Van Canna wrote:
Fact is lightning can strike out of nowhere anytime.
They say lightning never strikes twice in the same place.
True story... A professor of mine in the biomedical engineering graduate school had his house struck by lightning. So the insurance company paid to have the partially damaged home repaired. Two years later lightning struck the home again, and burned in to the ground.
He *could* have chosen to get a lightning rod (or a few) put on his roof. He didn't. Lightning happened. Again.
As a trained predictive modeler, a maxim in my world is that the best predictor of the future is the immediate past. So for instance if I'm going to predict someone's next-year medical costs, the model I build will *always* have last year's medical costs as one of the input variables. When I train the model on a million people, I can bet my left nut that the variable for last year's costs will account for the highest proportion of the future cost variance. Only when I build really complex models which rely on sophisticated condition classification systems which separate out acute from chronic conditions will I get something that's not "stupid-simple". For us normal people, stupid-simple is a good place to start.
I'll probably have a Henrico County cop flashing radar at me again in the next few years. Just sayin...

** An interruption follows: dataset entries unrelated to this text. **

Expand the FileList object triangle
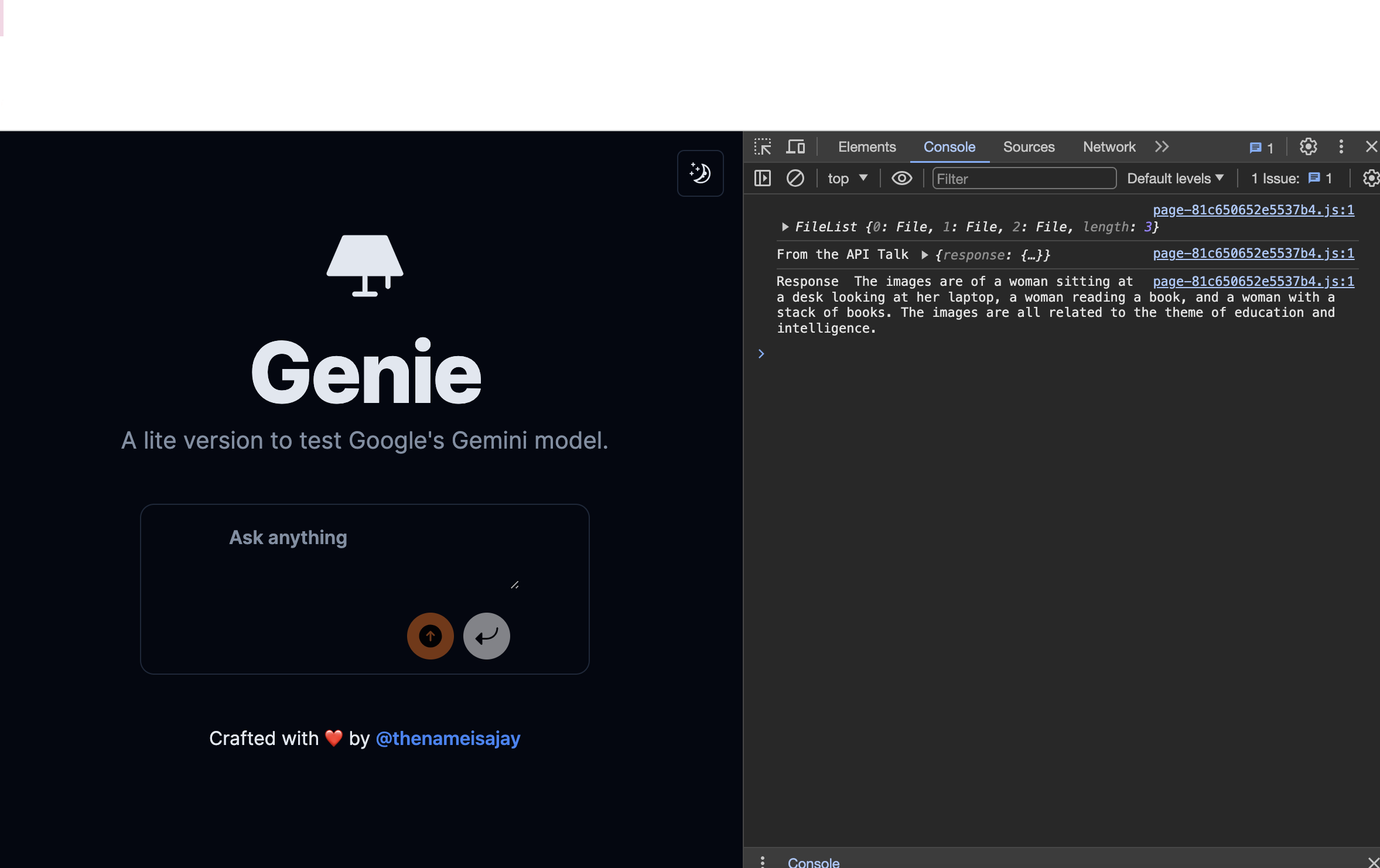 point(785,227)

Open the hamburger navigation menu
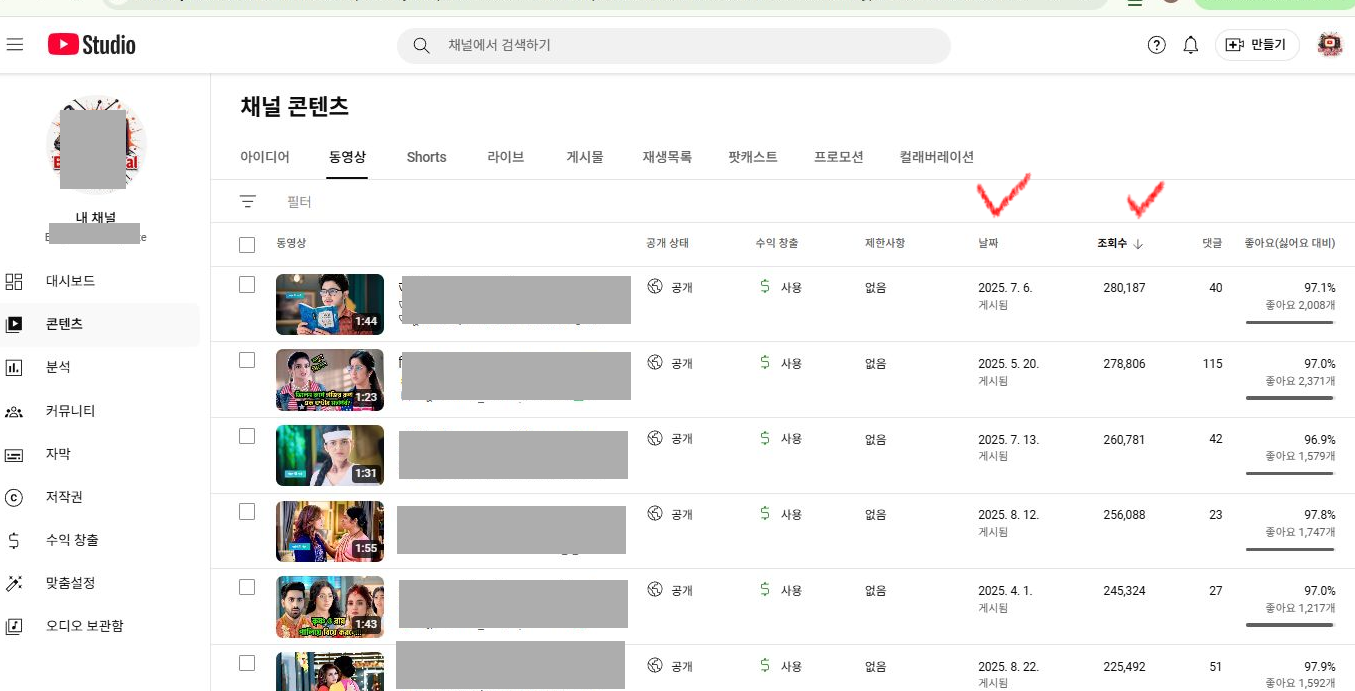[15, 45]
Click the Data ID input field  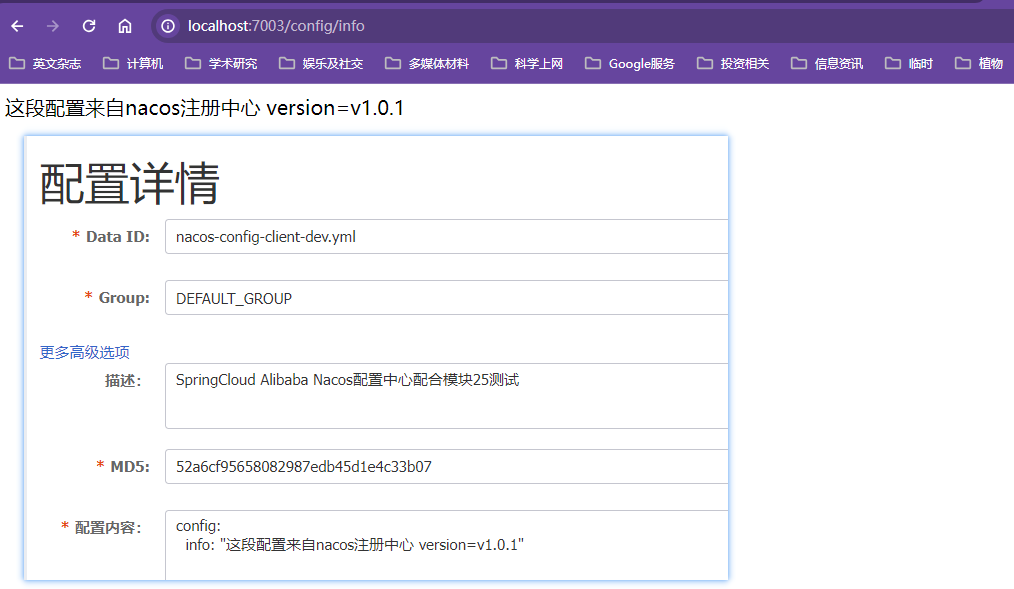(x=446, y=237)
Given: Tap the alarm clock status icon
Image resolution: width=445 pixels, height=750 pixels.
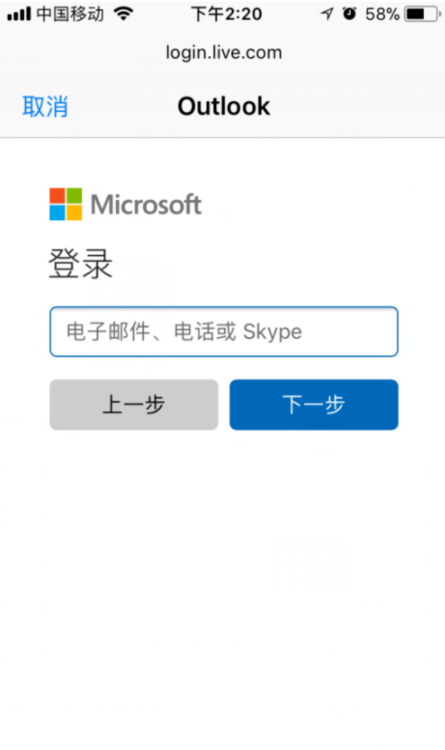Looking at the screenshot, I should pyautogui.click(x=350, y=14).
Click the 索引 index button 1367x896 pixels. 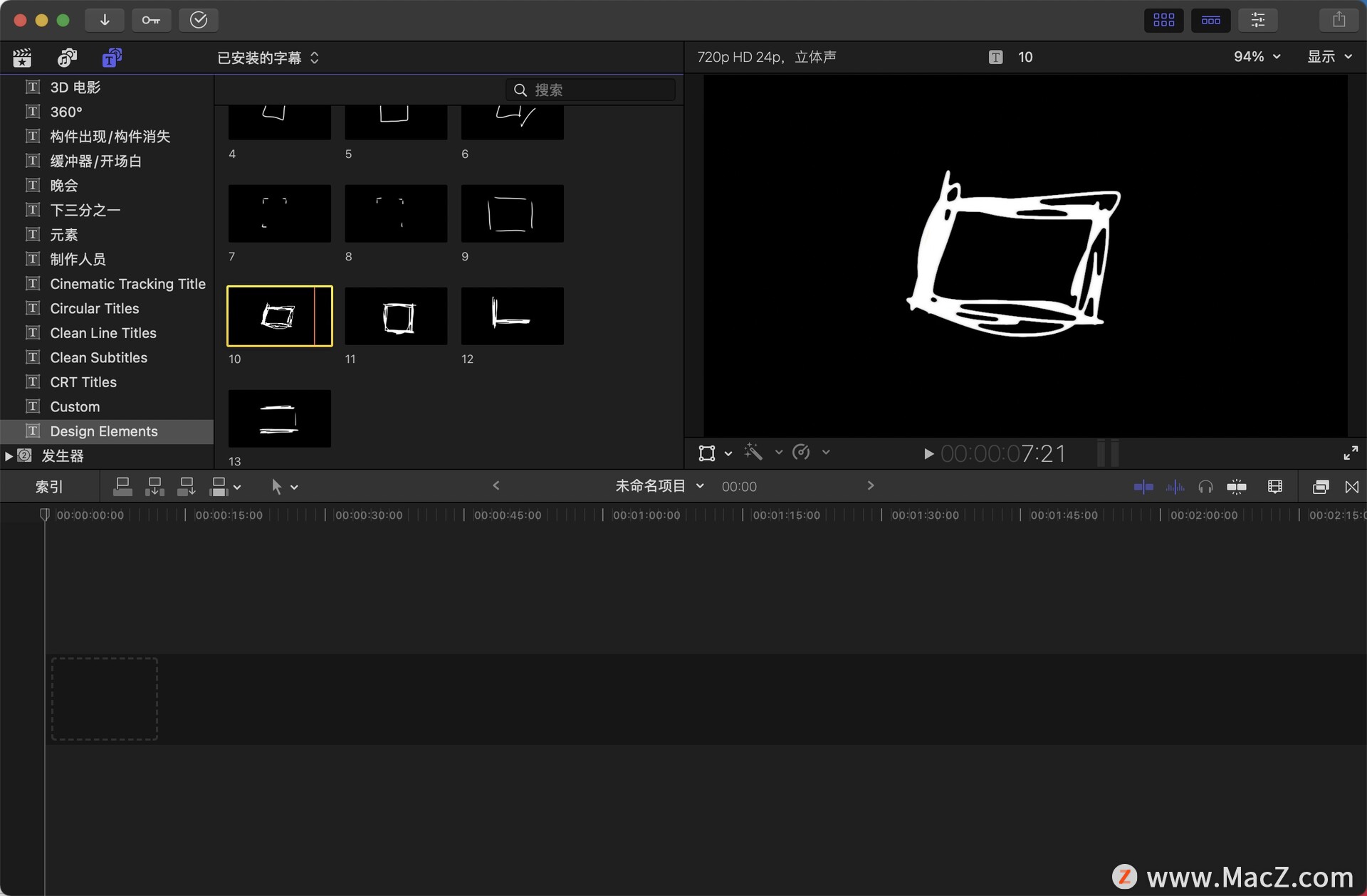coord(49,487)
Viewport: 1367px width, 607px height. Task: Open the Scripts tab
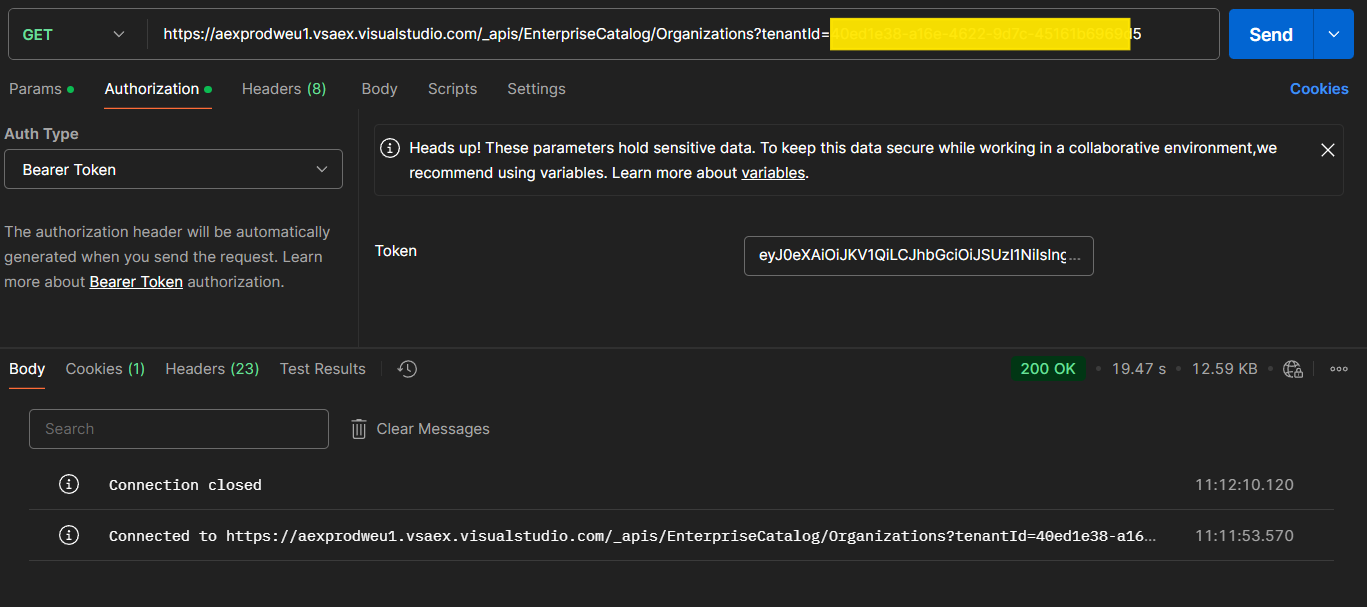[452, 89]
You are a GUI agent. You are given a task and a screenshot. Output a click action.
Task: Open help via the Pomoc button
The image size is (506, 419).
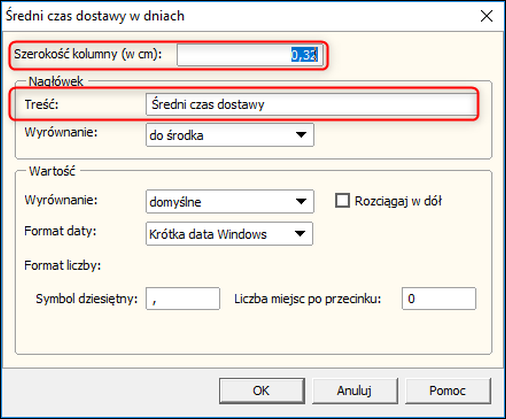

Same goes for other bad things happening in life. We're crazy to ignore the simple life lesson. How we act on it is what separates one person from the next. Ideally we have triple-redundant systems which prevent the scenario from occurring again. And if someone is bullying us, well... Fair is fair.
I still haven't figured out how to prevent running into deer in heat on I-64 in eastern KY. Totalled my van on that love-sick doe, standing right in the middle of the highway on a rainy night. I do however pay more attention to the "deer crossing" signs these days. Oh... and I gave a call to the KY highway department and asked them to put a few up around Ashland, KY. Everyone in that rural town (where I was stuck for 2 days) seemed to know that the local bambis wanted some buck.
Humina humina! The highway folks didn't. But they listened to my request, and obliged me.
- Bill
P.S. I started counting dead deer on the side of the highway on my Richmond to Louisville road trips. The average is about 5, and they're all dead. That's a lot of smashed cars!